---
Ia berbalik masuk ke dalam kamar, lalu menjatuhkan diri di sofa kecil yang terletak di sudut ruangan. Lampu temaram hanya menyisakan bayangan panjang tubuhnya yang membungkuk, seolah menanggung beban dunia di atas pundaknya.
"Apa yang harus aku lakukan sekarang? Haruskah aku menyerah pada kematian Kenneth? Tapi kenapa... kenapa wajah Eille begitu jelas di dalam ingatanku saat itu? Kalau bukan dia, siapa lagi yang membunuhnya?" gumamnya lirih, nyaris tidak terdengar oleh siapa pun kecuali dirinya sendiri.
Kepalanya tertunduk, tangan mengepal di atas lutut.
Hiks... hiks...
Tangis yang sejak tadi ia tahan akhirnya pecah juga. Air mata jatuh, tidak terbendung. Ia terisak dalam diam, seperti luka yang diam-diam pecah dalam sunyi. Nafasnya tersendat, tidak teratur, seolah tiap helaan menyayat bagian dalam dadanya yang paling rapuh.
Ia menutup wajahnya, berusaha menyembunyikan luka itu meski tidak ada seorang pun di sana.

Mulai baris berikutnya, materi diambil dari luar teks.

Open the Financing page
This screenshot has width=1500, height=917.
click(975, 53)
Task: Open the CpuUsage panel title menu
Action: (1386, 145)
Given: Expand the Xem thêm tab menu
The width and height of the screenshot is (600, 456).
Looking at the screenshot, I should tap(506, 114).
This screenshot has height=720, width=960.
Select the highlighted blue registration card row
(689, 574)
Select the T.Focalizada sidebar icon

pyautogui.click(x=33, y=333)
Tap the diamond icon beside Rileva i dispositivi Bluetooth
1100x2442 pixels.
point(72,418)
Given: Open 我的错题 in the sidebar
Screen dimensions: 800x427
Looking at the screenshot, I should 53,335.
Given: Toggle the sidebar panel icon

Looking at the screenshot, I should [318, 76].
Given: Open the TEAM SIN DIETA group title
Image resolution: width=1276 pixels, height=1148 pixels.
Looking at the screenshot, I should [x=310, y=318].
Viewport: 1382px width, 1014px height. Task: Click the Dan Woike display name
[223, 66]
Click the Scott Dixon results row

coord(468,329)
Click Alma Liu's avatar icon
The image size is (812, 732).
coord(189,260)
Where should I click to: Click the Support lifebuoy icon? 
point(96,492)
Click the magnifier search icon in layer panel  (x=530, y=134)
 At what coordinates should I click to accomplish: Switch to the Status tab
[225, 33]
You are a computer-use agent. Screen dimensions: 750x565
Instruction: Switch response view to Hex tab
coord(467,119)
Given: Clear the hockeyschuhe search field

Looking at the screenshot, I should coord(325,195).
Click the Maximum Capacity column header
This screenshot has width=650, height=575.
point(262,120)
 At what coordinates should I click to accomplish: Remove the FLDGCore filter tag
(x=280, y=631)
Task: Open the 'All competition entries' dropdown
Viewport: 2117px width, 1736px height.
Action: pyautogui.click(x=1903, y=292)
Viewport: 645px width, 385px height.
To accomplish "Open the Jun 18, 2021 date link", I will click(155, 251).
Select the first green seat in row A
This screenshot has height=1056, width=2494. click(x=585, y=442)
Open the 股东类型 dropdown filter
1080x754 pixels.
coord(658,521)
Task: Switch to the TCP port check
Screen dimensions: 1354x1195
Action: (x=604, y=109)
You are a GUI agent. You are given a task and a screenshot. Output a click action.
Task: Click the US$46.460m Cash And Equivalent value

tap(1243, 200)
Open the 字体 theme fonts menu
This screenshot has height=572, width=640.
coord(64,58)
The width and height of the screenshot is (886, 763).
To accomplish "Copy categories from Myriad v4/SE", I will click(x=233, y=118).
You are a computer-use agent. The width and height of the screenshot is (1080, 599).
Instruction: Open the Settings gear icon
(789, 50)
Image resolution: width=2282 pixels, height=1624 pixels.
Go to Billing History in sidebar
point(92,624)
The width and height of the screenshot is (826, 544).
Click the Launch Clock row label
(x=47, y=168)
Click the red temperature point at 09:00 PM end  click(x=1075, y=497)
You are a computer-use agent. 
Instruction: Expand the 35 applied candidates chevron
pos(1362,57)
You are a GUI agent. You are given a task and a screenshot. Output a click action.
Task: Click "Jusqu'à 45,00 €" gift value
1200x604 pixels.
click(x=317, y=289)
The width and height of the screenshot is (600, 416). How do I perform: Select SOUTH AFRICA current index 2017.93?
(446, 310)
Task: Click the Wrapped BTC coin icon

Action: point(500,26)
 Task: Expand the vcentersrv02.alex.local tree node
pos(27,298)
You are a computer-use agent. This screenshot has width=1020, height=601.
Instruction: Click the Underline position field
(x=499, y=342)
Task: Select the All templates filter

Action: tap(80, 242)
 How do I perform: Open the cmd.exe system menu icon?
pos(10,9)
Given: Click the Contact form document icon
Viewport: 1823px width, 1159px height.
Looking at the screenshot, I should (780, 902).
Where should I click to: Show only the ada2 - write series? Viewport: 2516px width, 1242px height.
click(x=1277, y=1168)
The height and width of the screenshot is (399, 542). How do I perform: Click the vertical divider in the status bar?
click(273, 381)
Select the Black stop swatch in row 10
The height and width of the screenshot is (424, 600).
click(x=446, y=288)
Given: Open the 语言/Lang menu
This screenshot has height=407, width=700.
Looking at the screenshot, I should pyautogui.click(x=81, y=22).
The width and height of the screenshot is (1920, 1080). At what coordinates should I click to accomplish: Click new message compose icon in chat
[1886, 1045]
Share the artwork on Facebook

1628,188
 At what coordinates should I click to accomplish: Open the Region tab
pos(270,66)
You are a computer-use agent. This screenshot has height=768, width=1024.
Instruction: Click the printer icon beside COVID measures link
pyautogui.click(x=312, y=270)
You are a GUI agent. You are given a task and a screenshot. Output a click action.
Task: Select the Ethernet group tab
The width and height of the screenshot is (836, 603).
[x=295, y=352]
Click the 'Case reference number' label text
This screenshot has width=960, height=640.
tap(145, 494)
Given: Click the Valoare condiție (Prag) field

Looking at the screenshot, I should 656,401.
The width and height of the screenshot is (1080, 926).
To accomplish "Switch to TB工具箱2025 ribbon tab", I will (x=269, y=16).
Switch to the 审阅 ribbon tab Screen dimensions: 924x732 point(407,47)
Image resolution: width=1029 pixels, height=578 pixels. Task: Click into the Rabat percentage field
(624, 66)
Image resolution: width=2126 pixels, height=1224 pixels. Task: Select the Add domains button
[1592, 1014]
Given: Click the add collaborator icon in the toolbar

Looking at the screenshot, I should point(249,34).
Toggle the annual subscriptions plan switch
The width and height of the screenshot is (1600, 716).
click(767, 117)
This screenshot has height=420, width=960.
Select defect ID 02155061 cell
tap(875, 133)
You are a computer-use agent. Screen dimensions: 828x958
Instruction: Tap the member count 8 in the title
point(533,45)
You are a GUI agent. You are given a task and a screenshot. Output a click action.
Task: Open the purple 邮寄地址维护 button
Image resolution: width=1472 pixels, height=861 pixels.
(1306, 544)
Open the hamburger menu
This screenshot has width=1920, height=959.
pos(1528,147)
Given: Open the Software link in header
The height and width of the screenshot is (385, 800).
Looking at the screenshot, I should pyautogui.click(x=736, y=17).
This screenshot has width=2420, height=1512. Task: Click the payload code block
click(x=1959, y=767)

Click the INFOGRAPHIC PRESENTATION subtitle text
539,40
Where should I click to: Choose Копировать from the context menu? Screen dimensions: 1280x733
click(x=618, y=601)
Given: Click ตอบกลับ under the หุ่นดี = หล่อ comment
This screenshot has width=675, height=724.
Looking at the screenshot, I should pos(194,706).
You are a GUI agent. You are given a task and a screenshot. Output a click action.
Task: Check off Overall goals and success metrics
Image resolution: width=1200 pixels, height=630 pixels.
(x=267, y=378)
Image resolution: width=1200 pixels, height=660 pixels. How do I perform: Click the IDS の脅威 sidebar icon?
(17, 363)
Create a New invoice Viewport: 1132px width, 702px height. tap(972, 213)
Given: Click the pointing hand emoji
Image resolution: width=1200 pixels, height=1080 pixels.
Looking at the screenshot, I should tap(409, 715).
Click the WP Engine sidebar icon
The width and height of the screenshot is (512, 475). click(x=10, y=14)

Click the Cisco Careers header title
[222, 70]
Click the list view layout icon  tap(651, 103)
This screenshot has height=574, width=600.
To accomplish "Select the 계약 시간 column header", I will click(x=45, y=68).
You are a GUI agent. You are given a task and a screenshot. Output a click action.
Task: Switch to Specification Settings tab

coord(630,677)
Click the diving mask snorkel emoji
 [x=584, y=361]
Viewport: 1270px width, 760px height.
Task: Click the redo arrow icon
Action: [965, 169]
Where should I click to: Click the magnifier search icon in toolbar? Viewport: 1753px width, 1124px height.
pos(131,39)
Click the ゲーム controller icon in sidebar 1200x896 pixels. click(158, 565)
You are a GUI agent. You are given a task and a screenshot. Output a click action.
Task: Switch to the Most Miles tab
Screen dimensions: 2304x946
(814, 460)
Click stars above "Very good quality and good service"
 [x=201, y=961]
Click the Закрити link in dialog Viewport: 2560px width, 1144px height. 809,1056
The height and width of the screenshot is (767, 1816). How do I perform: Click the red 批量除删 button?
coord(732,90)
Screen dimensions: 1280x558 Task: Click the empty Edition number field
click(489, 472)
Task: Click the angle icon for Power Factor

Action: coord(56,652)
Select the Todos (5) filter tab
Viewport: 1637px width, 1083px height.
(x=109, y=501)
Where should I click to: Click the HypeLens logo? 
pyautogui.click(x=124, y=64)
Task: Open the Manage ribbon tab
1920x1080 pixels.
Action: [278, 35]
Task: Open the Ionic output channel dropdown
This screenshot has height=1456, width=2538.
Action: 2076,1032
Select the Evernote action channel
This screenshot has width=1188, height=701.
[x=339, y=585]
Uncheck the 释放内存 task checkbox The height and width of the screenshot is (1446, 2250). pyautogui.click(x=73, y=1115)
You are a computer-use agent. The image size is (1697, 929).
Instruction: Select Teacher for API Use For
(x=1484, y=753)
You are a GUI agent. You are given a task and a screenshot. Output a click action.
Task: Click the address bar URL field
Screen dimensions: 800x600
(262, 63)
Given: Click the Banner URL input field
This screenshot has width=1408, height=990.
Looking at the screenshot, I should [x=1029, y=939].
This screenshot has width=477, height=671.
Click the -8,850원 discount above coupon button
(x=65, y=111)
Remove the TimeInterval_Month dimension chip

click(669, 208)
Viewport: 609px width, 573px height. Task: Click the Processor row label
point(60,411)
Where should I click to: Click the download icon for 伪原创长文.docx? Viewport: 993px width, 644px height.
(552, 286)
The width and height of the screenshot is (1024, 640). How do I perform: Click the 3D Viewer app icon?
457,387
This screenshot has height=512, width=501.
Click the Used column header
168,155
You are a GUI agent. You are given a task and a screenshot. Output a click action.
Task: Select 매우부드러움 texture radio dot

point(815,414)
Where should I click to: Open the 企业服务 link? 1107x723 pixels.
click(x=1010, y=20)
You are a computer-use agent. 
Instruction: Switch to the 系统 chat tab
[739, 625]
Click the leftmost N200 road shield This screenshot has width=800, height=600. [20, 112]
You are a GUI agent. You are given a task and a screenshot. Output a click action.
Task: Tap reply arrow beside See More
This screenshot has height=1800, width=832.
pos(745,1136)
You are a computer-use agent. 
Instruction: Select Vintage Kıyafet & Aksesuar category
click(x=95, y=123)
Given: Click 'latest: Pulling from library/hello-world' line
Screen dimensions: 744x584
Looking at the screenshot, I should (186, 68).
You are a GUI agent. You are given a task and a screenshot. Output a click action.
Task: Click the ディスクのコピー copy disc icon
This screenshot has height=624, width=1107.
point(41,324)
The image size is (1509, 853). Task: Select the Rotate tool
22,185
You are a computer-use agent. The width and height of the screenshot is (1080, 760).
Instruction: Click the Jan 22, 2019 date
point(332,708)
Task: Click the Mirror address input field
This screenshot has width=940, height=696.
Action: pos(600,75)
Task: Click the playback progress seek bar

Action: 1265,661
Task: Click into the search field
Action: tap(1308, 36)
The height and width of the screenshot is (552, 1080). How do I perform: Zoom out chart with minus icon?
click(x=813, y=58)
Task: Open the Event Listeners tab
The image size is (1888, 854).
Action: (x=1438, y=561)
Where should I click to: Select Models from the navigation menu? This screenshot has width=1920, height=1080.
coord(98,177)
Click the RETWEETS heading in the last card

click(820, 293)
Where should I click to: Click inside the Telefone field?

Menit demi menit berlalu dalam keheningan yang menggantung berat. Genta akhirnya bangkit dari duduknya, langkahnya pelan, seolah setiap gerakan masih dibebani sisa tangis yang belum sepenuhnya reda.
Ia berjalan menuju kamar mandi, membuka pintu perlahan dan menyalakan keran. Gemericik air menyambutnya, memantulkan suara yang menenangkan namun asing di tengah keruwetan pikirannya. Ia menatap cermin dan melihat wajah yang tampak asing bagi dirinya sendiri. Mata sembab, rahang mengeras, dan pandangan yang kosong.
Dengan kedua telapak tangannya, ia menyendok air lalu membasuh wajahnya berkali-kali, berharap air dingin itu bisa meredakan bara di dalam dadanya. Namun rasa sesak itu tak serta-merta pergi. Ia hanya bisa menatap bayangannya.
Begitu keluar dari kamar, Genta mendapati ruang tamu kosong. Gelas kopi masih ada di atas meja, tinggal setengah isi, tapi sosok Eille sudah tidak terlihat. Hanya aroma parfumnya yang samar-samar tertinggal di udara, membaur bersama kehangatan pagi yang pelan-pelan menembus jendela.
Genta berdiri mematung sejenak. Hening ini terasa berbeda. Bukan lagi hening karena amarah, tapi hening yang menyisakan tanya.
Ia berjalan ke balkon apartemen. Angin pagi menyentuh wajah Genta saat ia berdiri di balkon, mencoba mengurai simpul pikirannya yang masih kusut. Namun ketenangan singkat itu terganggu oleh getaran halus dari ponsel di saku celananya. Sebuah nomor asing muncul di layar. Alisnya bertaut sesaat sebelum ia mengangkatnya tanpa banyak pikir.
“Pak Genta, ini saya, Claude. Maaf mengganggu waktu Anda.”
Nada suara di seberang terdengar hati-hati.
“Ada apa?” Genta menanggapi singkat.